**What this task involves**
From the records below, please repeat exactly the line that has "Select the first", the line that has "You are a computer-use", and every line between them, and nothing else.

BEGIN

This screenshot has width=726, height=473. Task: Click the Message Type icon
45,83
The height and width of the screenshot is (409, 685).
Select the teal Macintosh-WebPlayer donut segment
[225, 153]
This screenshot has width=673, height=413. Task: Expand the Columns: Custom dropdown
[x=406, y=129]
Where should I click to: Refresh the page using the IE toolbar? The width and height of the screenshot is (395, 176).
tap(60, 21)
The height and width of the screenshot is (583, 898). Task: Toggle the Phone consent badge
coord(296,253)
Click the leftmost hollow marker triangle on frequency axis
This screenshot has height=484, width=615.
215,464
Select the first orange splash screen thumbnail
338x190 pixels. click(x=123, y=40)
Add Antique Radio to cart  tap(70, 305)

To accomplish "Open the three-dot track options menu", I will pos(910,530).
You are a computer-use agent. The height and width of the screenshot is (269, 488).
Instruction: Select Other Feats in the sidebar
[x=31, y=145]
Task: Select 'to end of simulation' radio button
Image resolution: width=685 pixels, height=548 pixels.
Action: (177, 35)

END
BEGIN

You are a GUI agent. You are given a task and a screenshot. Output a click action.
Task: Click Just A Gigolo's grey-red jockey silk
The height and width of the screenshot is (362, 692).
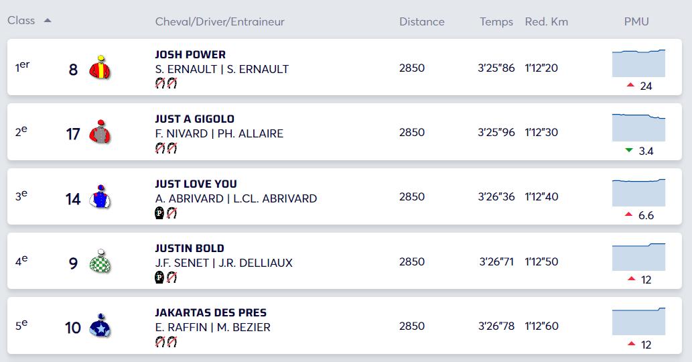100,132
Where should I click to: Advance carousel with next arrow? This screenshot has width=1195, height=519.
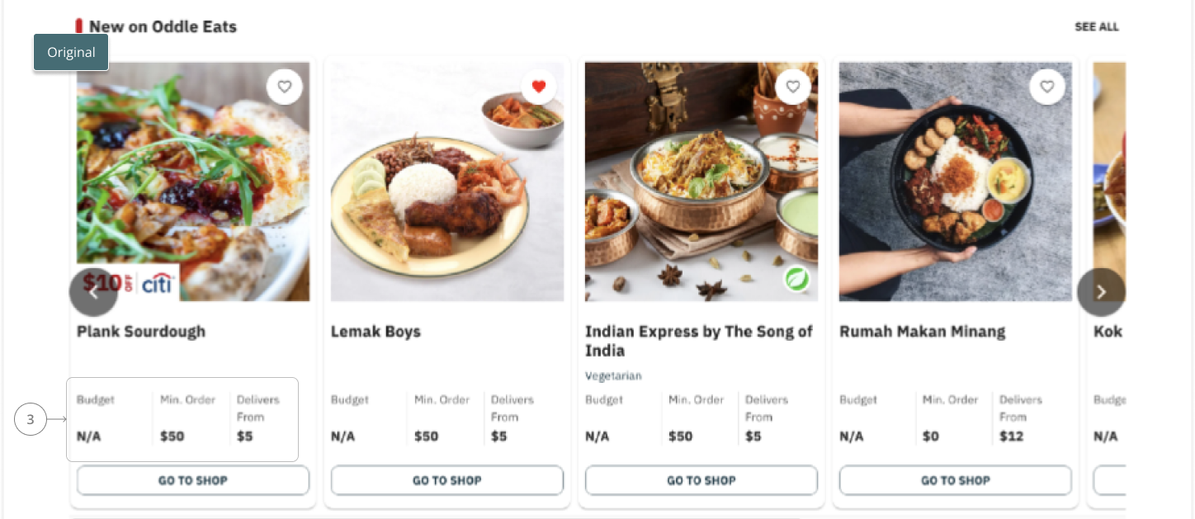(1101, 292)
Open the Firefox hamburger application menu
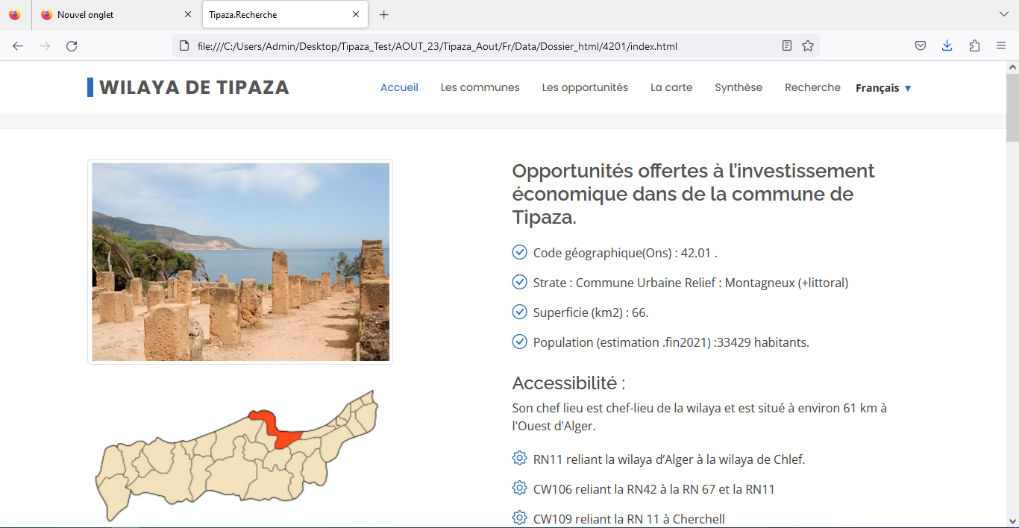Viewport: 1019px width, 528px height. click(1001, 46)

END

**Task response**
Select the first orange splash screen thumbnail
338x190 pixels. click(x=123, y=40)
Add Antique Radio to cart  tap(70, 305)

To accomplish "Open the three-dot track options menu", I will pos(910,530).
You are a computer-use agent. The height and width of the screenshot is (269, 488).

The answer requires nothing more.